Angela Rooke July 18, 2012 at 11:30 am

Thanks for the comment and the link, Patti. The issue of a girl’s autonomy over her own body is a really important point. It would be great to find out how many health care providers actually do allow the child to get the vaccine against their parents’ wishes, since it sounds like it is left up to the nurse/doctor’s discretion.

Angela Rooke July 18, 2012 at 2:09 pm

An interesting article was posted this afternoon that speaks to Patti’s comment above. According to the article, The University of Michigan C.S. Mott Children’s Hospital did a national poll asking adults about allowing adolescents age 12 to 17 years old to receive the HPV vaccinations without parental consent. Only 45 percent of those polled would support state laws allowing the HPV vaccination without parental consent.

The moral/ethical concern was evident. “Those who did not support dropping parental consent were asked about their reasons. The most common reason, cited by 86 percent, was that HPV should be a parent’s decision; 43 percent cited the risk of side effects of the vaccine. About 40 percent said they have moral or ethical concerns about the vaccine.”

Perhaps more interesting was that there was much more support for the idea of allowing girls to get treatment for other kinds of sexually-transmitted infections without parental consent. “The majority of adults view HPV vaccination as distinct from sexually transmitted infection prevention.”

Why the difference? Is it that, unlike HPV, most other treatments for STIs come after girls have already been sexually active? So, ultimately, it boils down to the concern that the HPV vaccine, which is most effective when given to girls before they become sexually active, might lead to ‘promiscuity.’

Read the whole article here: http://www.marketwatch.com/story/parental-consent-for-hpv-vaccine-should-not-be-waived-poll-says-2012-07-18

AshleeBligh July 18, 2012 at 5:03 pm

Excellent article, Angela! As someone who is looking at the history of medicine in a much earlier time period (fourteenth- and fifteenth-century England), I find this modern discourse on female sexuality and reproductive health eerily familiar. Management of the sexual and reproductive capacities of the female body was – and continued to be – an organizing principle in patriarchal cultures. From the censoring of any mention of contraception, abortifacients, and even emmenagogues in medical literature directed to female audiences to the prosecution and persecution of healers who offered such remedies to their patients, the dominant religious and medical discourses in this period stressed the need for women to “exercise self-control” in order to “develop virtue”. When I read Henry’s phrase, “use of medicine to palliate our vices,” I thought, for a moment, I was skimming a leechbook written by a medieval cleric.
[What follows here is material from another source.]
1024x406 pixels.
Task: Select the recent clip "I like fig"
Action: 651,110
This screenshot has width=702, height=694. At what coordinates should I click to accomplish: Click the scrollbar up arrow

Angela Rooke July 18, 2012 at 6:16 pm

Thanks for the early-modern perspective, Ashlee! My historical examples draw on the period I study, but thanks for reminding us that the HPV vaccine discourse draws on a much older tradition, and is by no means limited to North America. For anyone interested in the themes Ashlee mentions, I can recommend reading Wendy Mitchinson’s work on 19th Century Canada; she, too, looks at obstetrics, abortion, contraception and the like, and highlights many of the same issues. I will leave it to Ashlee to recommend (and write!) articles and books on the early modern period outside Canada.

Katelin Albert November 13, 2012 at 3:17 pm

Hi Patti,
Just read your comment about Ontario and was wondering if you could say more about why girls can consent to it on their own if parents say no. Is this becuase of their age? Legal age of consent? Could you direct me to where I might find this information?